There are two types of integrations:

  • Personal integration: the simplest type of integration where you create an integration only within one Kommo account.
  • Marketplace integration: public integration published on our marketplace, useful for all Kommo users.

After creating the integration it will have two specific parameters: Secret key and Integration ID, which will be used during authorization regardless of the account in which it will be installed.

What is a widget?

A widget represents the UI integration. It might be used to display data in special areas, to interact with the user, or to adjust settings by administrators.

The widget from the user perspective is an installation and access point to the integration in the account. While from the developer’s view point, it has the settings for the integration, containing: description, icons, subscription to events, determination of the required scopes, integration id and integration secret.

What is an installation?

In order for an integration to gain access to the user account data, it needs to be installed/enabled in the account. An installation is the connection between an integration and the specific user account.

When a user installs an integration in an account, they will receive a temporary identifier called ‘authorization code’.


  • The Integration can be installed in more than one account by one user, and different users can install it in the same account using the button on the site method. In this case the integration appears just once in the installed integrations and a different authorization code will be produced.
  • If your integration has its own authorization (for example, by API key), you should carefully monitor installations with the same authorization data to prevent duplication/theft of information. The user can find the installed integrations in the settings -> integrations section
  • Non-admin users can not install an integration, but they can authorize an installed integration.

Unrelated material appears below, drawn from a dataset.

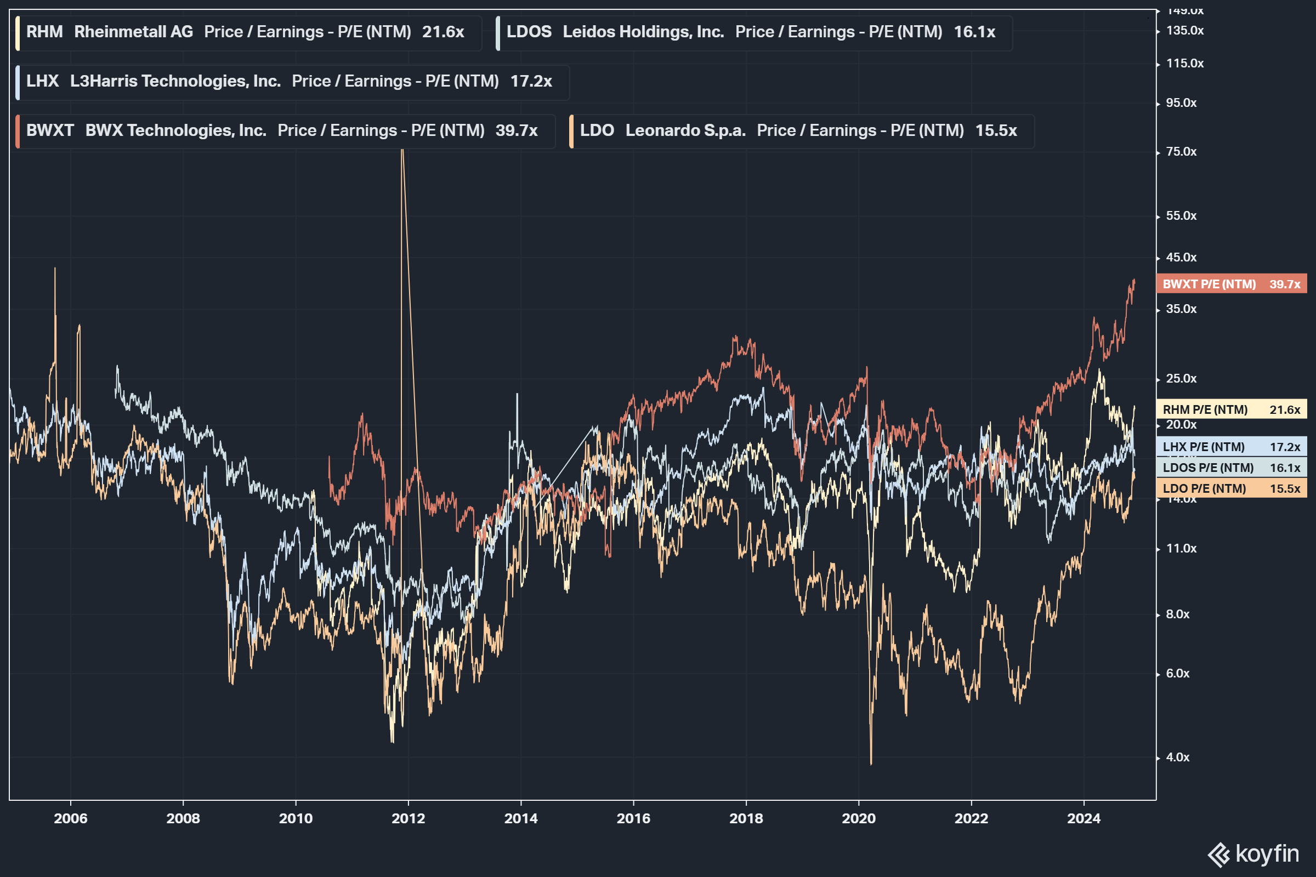The width and height of the screenshot is (1316, 877).
Task: Click the koyfin brand name text
Action: click(1267, 854)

What is an authorization code?

An authorization code is required for the initial obtaining of a pair of access and refresh tokens. You can see it in the interface or through a Redirect URI if the authorization was run from the modal window for permissions. The lifespan of the code is 20 minutes. This code is not hidden, which means that users can see it in server requests. That’s why within OAuth 2.0 protocol, it must be exchanged to refresh and access tokens, using the keys of the apps that are known only to you.

Since integration in one account can be installed by different account users at the same time, there will be several authorization codes and several access/refresh tokens.

The account administrator can find a list of users who have granted integration access in the authorization section of the widget modal window. In the same place, the administrator can revoke access. The integration developer can handle the deactivation event (uninstall) by subscribing via webhook to the revoke access event in the integration settings section.


What is an access token?

This is a string in JSON Web Token standard, which is used to access Kommo services from identified users.  It’s kind of an equivalent to the session ID. Each access token has:

  1. User ID: the ID of the user that the token is linked to
  2. Integration ID: the ID of the integration that the token is linked to
  3. Set of actions available in the application
  4. Account ID: the id of the account that the token is linked to

The access token has a limited lifespan (24 hours) and can be obtained using an authorization code or refresh token.

What is a refresh token?

It is an additional string that is issued with the access token. It is used to refresh and update the access token whose lifespan is about to expire. The refresh token has a lifespan of 3 months, and on each update of the access token a new refresh token is generated. Each time a session expires, you will need to update both tokens, and you cannot use the old key.

If after three months the integration has not been used, the refreshed token will then be revoked. This means that the user who was granted access will need to be granted access again.